Work order: Could you return the lines below exactly, from the first line up to and including the line that holds "Given: Enable automatic"?

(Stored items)
┏━━
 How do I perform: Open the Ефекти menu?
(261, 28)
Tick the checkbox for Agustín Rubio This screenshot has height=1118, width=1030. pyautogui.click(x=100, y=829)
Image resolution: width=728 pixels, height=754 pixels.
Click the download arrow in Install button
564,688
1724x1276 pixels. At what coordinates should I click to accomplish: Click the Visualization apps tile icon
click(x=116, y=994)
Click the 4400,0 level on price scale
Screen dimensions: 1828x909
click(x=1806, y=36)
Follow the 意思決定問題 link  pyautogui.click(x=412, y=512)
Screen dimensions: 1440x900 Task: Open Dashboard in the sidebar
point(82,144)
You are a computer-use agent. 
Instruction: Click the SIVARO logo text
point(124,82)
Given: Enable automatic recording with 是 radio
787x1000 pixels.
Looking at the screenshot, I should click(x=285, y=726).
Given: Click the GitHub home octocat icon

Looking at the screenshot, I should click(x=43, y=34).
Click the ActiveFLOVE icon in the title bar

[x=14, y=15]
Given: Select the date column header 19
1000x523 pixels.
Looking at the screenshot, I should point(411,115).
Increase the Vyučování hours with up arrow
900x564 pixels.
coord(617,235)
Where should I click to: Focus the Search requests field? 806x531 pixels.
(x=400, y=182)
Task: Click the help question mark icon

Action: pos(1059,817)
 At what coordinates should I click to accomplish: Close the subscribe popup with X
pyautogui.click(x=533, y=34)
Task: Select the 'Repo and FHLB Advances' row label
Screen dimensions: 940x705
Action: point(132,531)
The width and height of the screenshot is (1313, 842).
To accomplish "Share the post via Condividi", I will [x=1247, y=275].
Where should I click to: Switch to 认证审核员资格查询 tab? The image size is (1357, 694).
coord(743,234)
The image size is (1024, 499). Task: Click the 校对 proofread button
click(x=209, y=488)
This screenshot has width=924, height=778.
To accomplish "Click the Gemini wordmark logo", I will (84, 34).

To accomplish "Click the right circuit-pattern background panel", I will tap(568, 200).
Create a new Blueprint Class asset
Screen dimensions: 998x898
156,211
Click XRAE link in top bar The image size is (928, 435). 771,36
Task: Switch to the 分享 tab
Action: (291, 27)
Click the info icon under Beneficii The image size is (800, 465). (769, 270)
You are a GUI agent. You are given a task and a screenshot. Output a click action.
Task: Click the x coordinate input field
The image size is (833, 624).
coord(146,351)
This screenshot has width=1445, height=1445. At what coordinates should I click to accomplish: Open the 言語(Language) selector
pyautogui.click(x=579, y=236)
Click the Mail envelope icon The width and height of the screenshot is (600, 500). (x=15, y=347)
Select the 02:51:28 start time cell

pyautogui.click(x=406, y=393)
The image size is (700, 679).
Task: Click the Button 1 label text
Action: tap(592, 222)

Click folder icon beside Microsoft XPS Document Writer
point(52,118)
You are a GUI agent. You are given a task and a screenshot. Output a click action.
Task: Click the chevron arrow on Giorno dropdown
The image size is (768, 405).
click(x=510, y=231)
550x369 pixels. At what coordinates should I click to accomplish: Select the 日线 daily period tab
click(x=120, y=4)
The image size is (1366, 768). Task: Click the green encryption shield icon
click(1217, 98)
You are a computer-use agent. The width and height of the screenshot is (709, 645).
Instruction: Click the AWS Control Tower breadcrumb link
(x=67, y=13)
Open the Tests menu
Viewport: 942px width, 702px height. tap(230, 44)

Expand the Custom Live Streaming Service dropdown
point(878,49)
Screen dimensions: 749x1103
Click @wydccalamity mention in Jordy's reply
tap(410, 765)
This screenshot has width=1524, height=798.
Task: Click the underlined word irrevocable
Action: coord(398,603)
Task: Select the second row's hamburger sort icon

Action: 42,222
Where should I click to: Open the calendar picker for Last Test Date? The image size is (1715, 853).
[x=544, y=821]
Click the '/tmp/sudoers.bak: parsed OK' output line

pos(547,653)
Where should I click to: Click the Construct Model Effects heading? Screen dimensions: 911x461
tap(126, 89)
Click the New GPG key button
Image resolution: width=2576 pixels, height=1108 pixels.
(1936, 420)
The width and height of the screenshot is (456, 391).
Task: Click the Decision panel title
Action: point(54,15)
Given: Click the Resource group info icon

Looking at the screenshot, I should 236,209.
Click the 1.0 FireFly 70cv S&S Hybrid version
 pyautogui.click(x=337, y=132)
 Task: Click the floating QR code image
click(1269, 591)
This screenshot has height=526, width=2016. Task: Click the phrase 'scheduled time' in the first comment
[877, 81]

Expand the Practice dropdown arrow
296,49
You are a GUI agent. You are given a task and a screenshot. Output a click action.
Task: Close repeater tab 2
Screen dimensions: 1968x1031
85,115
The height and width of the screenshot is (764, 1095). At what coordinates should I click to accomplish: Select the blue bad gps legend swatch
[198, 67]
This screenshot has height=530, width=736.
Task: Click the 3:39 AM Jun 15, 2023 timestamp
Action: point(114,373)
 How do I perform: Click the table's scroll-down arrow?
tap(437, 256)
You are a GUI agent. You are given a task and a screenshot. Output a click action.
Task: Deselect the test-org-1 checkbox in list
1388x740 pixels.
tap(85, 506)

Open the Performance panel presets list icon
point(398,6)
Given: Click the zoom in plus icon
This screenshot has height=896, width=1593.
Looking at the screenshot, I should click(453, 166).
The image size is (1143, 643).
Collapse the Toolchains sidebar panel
┗━━
Answer to this problem:
 How do I perform: Open the Ефекти menu?
(261, 28)
Tick the checkbox for Agustín Rubio This screenshot has height=1118, width=1030. pyautogui.click(x=100, y=829)
Image resolution: width=728 pixels, height=754 pixels.
Click the download arrow in Install button
564,688
1724x1276 pixels. At what coordinates should I click to accomplish: Click the Visualization apps tile icon
click(x=116, y=994)
Click the 4400,0 level on price scale
Screen dimensions: 1828x909
click(x=1806, y=36)
Follow the 意思決定問題 link  pyautogui.click(x=412, y=512)
Screen dimensions: 1440x900 Task: Open Dashboard in the sidebar
point(82,144)
You are a computer-use agent. 
Instruction: Click the SIVARO logo text
point(124,82)
Given: Enable automatic recording with 是 radio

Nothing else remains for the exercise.